Saved entries:
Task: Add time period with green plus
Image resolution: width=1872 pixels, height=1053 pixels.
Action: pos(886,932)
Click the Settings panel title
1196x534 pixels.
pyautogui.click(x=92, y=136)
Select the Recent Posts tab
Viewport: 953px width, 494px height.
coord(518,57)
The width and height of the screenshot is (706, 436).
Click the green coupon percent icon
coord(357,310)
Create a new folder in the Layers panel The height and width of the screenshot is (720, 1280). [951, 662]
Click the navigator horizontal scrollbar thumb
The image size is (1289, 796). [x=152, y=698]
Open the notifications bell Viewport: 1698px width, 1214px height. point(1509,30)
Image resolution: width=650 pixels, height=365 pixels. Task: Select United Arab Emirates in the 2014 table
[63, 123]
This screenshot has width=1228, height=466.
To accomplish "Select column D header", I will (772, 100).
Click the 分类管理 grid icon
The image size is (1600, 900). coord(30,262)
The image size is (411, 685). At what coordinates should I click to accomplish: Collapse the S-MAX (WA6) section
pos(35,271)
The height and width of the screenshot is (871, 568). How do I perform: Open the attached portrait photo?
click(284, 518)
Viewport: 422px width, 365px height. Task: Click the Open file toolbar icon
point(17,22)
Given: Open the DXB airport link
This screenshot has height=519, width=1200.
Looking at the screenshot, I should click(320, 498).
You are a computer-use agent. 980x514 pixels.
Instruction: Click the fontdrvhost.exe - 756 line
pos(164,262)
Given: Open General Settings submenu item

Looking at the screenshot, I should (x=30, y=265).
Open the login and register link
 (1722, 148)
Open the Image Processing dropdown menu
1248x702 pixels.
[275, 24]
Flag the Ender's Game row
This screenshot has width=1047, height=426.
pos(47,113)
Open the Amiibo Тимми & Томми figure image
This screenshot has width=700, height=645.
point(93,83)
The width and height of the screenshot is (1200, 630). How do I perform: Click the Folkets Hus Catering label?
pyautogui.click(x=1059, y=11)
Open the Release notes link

■ **Exercise**: If a line in the data above holds the string "panel", report that line.

■ **Exercise output**:
Click the Settings panel title
Create a new folder in the Layers panel The height and width of the screenshot is (720, 1280). [951, 662]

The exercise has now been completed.